Apollo hands Asclepius back to his eldest. “Take Asclepius to Chiron. He will care for your little brother. Chiron lives at-”
“The base of Mount Pelion, yes, yes Father, I know where.” Apollo huffs as Makários secures his little brother on his back. He takes a running start before leaping into the air and transforming into his sacred animal, the Phoenix. The flaming feathers burst from his body as it shifted, yet none of them burned the precious cargo on his back.
“Shame you’re asleep, Asclepius. The view is lovely from up here.” Makários flies through the night sky, his form now that of a golden bird aflame, the gaze of their Aunt upon them as the full moon shines on them both. “I suppose there is always next time.”
“Hey,” The word makes Percy pause from looking over his bow to see Tommy trying his shot with Amy, one of the girls at their archery club. Tommy hands a rose to Amy, “I, uh, thought of you when I saw this, so I thought you would like it…”
Taking the rose, Amy swoons and giggles with the rest of her friends while Tommy walks off, pleased with himself.
Aw, these babies are adorable. They would be so much more annoying if they were hormonal teenagers though-
Percy doesn’t see what’s the big deal about crushes. He’s never felt anything that people say comes with a crush. When he tries to imagine himself getting married in the future with some person, it just doesn’t compute at all, like trying to jam two puzzle pieces that don’t fit. Mom’s marriage with Gabe just makes him think that love makes people stupid, because Mom is definitely smart.
Love’s overrated anyway. Percy has bullseyes to make.
Kill the bull at all costs, kill it, kiLL IT! NEVER AGAIN-
Makários feels Artemis take a seat next to him as he gazes upon the stars, the constellations shining in glory.
He misses Kallisto, Orion, and now Hippolytus. It wasn’t fair. They didn’t deserve the fates they did. He thought that distancing himself from the mortal side of things would ease the pain of the constant deaths his mortal parents always left him, but the Fates were not known for their mercy.
“All the blame lies with me, does it?”
Artemis places a hand on his shoulder. “Silence those words. Who dares to fill your mind with such lies contrary to your Father’s domain?”
“But Aunt, do you not see? I try to protect our own, yet it seems I only bring strife.” The tears escape Makários as the words flee his mouth. “I managed to whisk Arkas away with Kallisto’s permission and took him to Chiron where he grew into a hunter king, the greatest ever known, only for him to kill his own mother and join her himself. Orion was upright until I spoke of him to Father and he cursed him with madness, an illness I could not undo.”
He places his head into his hands, unable to look at the expanse above any longer. “And now Hippolytus. I was so filled with joy to have met another man immune to the whims of the Dove and her demon. We went on so many hunts together. If only I shot that bull in the eyes sooner before it left the waters.”
“Hippolytus yet lives.” His Aunt points out. “You yourself took him to my temple far away where he now serves me as my priest. You sought after his future and saw him in a peaceful old age.”
“But at what cost? My brother Asclepius struck dead at the King’s Bolt by the urging of the Dove, who killed my best friend through his father? My own Father retaliating and nearly causing a war? Asclepius resurrected and ascended as recompense but imprisoned in turn?” Makários cries. “When will it end?”
“I do not know, Nephew.” Artemis admits. “We are hunters. Our very existence precedes violence and death. All we can do is carry forward. It is the only thing we can do, immortal as we are.”
The sobs shake his chest.
“Aunt, I… I think I need some time for myself to grieve. Away from the Hunt. Away from everyone.”

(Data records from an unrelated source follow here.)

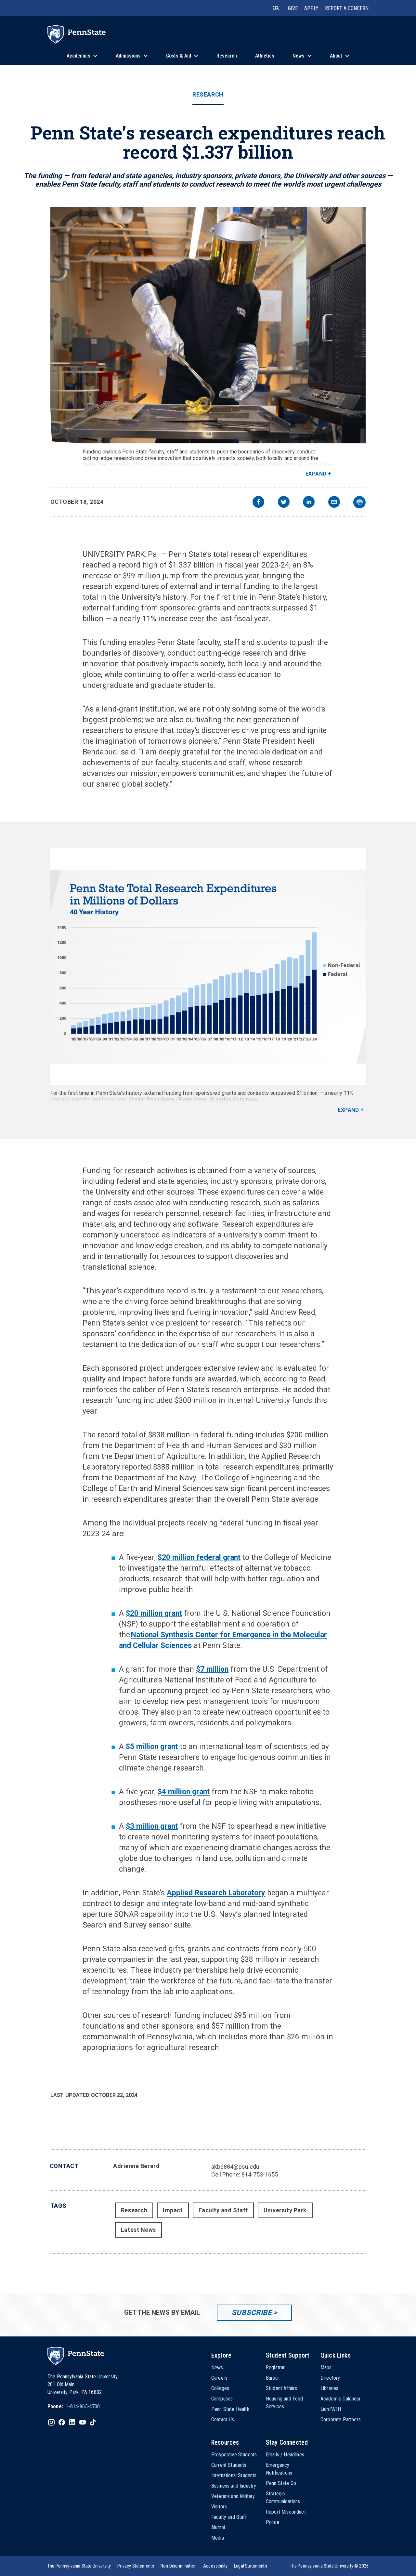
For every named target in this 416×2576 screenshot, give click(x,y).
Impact (173, 2210)
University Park (285, 2210)
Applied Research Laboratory (216, 1893)
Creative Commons (234, 1099)
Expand (316, 474)
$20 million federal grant (199, 1557)
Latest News (138, 2229)
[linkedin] (309, 502)
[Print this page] (359, 502)
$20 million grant (154, 1613)
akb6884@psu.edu (235, 2166)
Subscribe (252, 2312)
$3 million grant (152, 1826)
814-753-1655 (259, 2174)
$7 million (212, 1669)
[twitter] (284, 502)
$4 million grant (184, 1791)
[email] (334, 502)
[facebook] (258, 502)
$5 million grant (152, 1746)
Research (207, 94)
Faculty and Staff (223, 2210)
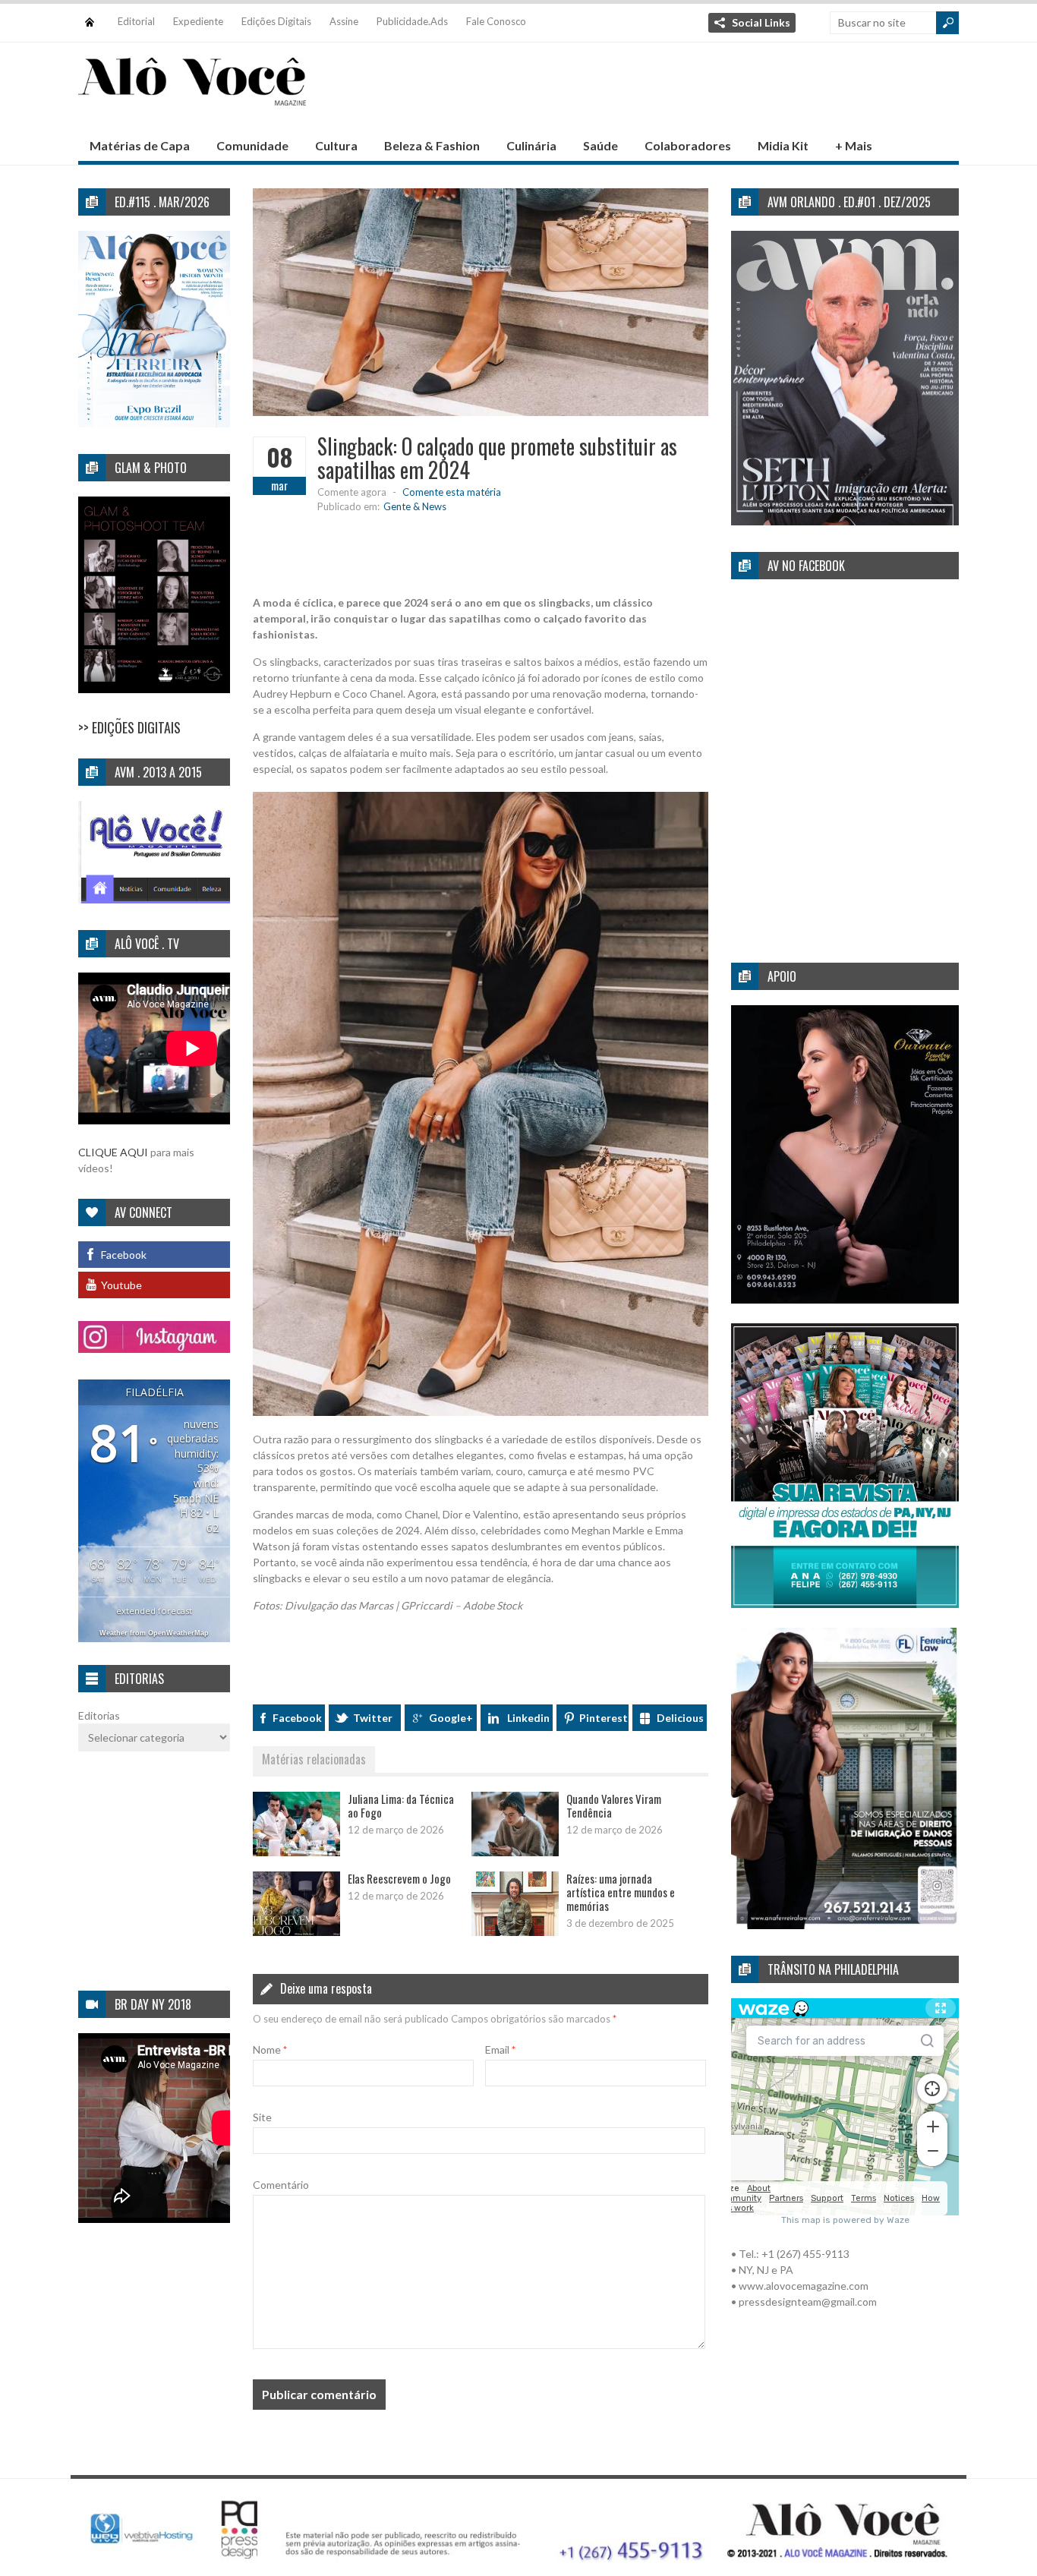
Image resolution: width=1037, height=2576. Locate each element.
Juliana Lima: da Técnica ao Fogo (401, 1805)
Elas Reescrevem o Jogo (399, 1878)
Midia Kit (783, 145)
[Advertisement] (682, 92)
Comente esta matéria (451, 492)
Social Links (761, 22)
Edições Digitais (276, 21)
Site (262, 2117)
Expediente (198, 21)
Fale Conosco (496, 21)
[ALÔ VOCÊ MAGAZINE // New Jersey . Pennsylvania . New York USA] (192, 96)
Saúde (600, 145)
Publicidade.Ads (412, 21)
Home (89, 15)
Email (500, 2049)
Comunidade (252, 145)
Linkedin (528, 1717)
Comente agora (351, 492)
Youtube (121, 1285)
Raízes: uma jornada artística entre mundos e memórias (620, 1892)
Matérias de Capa (140, 145)
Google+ (451, 1717)
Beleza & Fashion (432, 145)
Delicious (680, 1717)
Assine (343, 21)
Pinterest (603, 1717)
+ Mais (853, 145)
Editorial (136, 21)
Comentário (281, 2184)
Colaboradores (688, 145)
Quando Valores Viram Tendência (613, 1805)
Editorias (99, 1715)
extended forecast (154, 1610)
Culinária (531, 145)
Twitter (372, 1717)
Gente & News (414, 506)
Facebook (297, 1717)
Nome (270, 2049)
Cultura (336, 145)
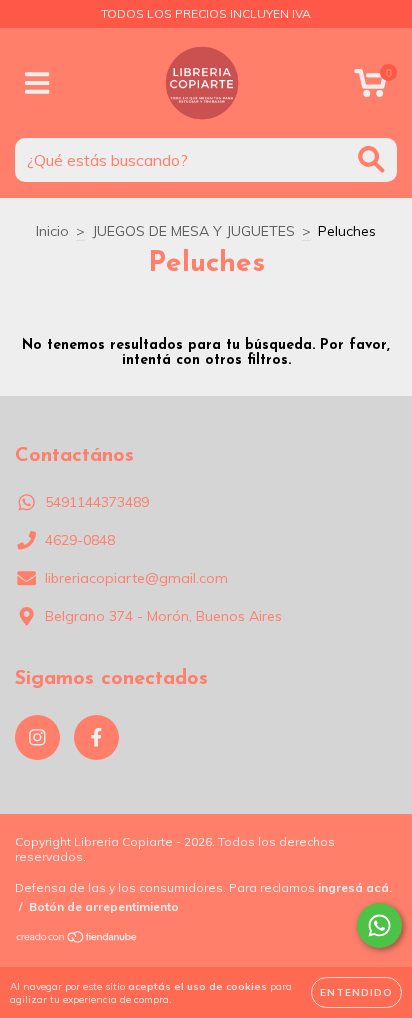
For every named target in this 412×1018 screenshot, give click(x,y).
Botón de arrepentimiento (104, 906)
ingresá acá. (355, 887)
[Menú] (37, 83)
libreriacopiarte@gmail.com (136, 578)
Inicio (52, 231)
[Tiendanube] (77, 939)
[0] (370, 88)
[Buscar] (371, 159)
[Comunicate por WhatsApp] (379, 925)
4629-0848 (80, 540)
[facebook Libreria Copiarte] (96, 737)
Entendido (356, 992)
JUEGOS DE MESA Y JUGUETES (193, 231)
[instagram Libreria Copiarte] (37, 737)
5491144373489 (97, 502)
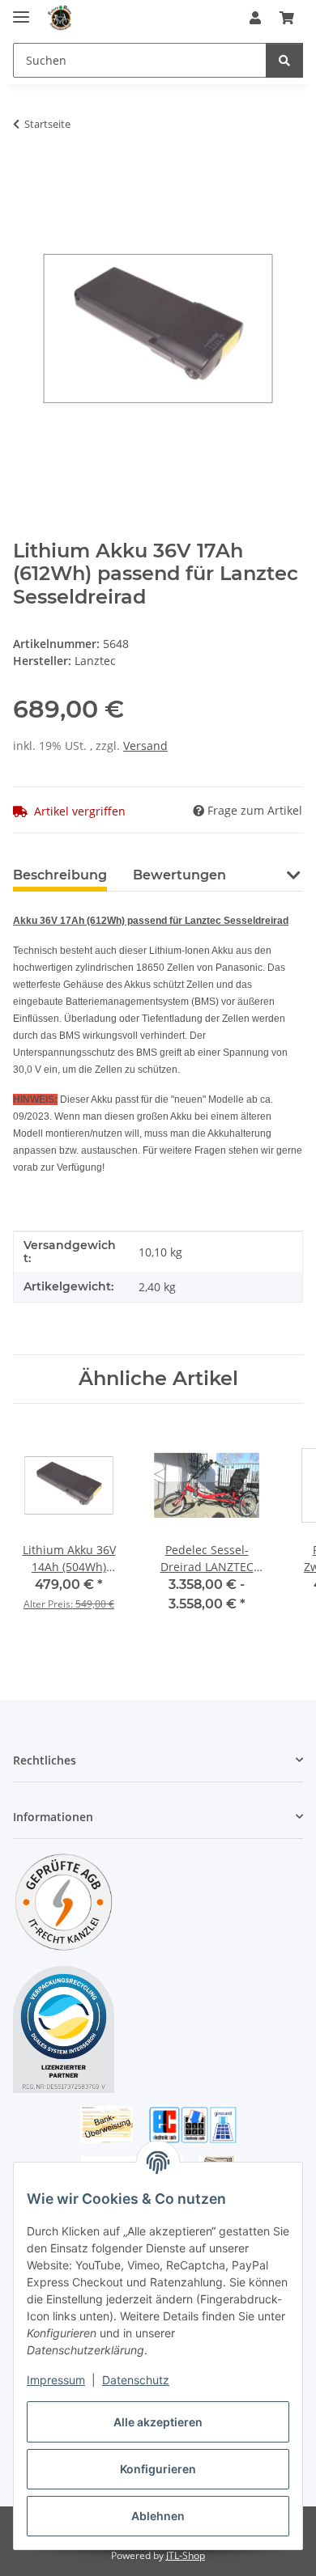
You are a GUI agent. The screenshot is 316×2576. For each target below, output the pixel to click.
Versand (145, 745)
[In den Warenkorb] (26, 175)
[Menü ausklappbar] (21, 10)
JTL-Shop (185, 2555)
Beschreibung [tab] (60, 875)
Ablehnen (158, 2516)
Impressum (56, 2380)
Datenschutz (135, 2380)
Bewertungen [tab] (179, 875)
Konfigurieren (158, 2469)
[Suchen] (284, 60)
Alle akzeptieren (158, 2422)
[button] (255, 18)
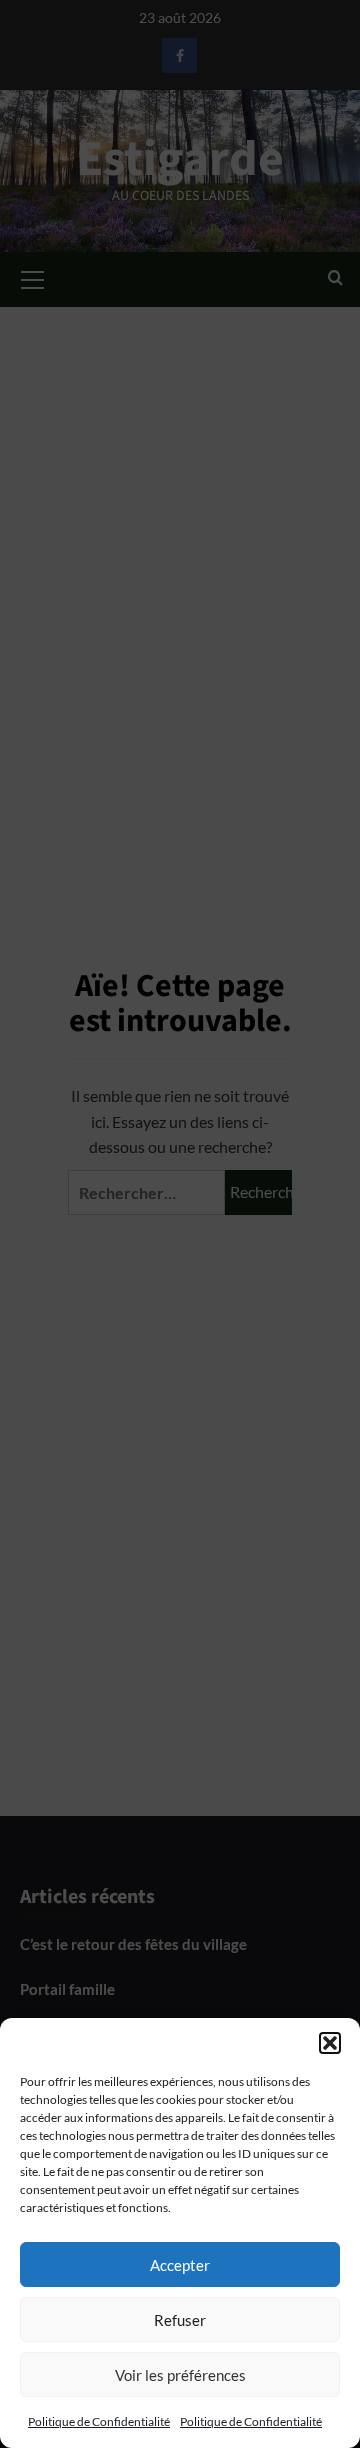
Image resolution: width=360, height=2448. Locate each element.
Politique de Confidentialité (99, 2421)
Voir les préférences (180, 2375)
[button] (330, 2043)
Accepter (180, 2265)
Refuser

“Of course. Your leave is granted.”
Percy was first introduced to the concept of suicide when he was around five. One of Mom’s coworkers from one of her jobs had died and the usual babysitters were all unavailable, so Mom had to take him to the funeral with her. A brave thing, taking a kid with ADHD to a funeral where you could hear a pin drop.
Of course, Percy didn’t really get it at the age yet. All he knew was that he had to wear fancy clothes and sit through a church service without getting in trouble. He and Mom weren’t Christian, or Muslim, or Jewish, or anything really. They didn’t really do that kind of thing.
Mankind had abandoned the gods of Greece, what’s to say they won’t abandon this one in time?
The coffin was closed. Mom didn’t want to answer when he asked why, only saying that sometimes, people get really, really tired, and that sometimes they stop trying to stay awake and that closing the coffin helped them sleep in peace.
I’m so, so tired, please let me sleep-
“You are bold to call for me so soon after your brother committed a transgression against my realm, child of the Sun.”
The flames in Makários’s blood attempt to shield against the cold shadows, but it pushes past and seeps into his bones.
Makários is the fire of life incarnate, born again and again. The cold stagnation of death is the opposite of everything he is.
Yet he kneels. “Lord Hades, I am honored to be in your presence.”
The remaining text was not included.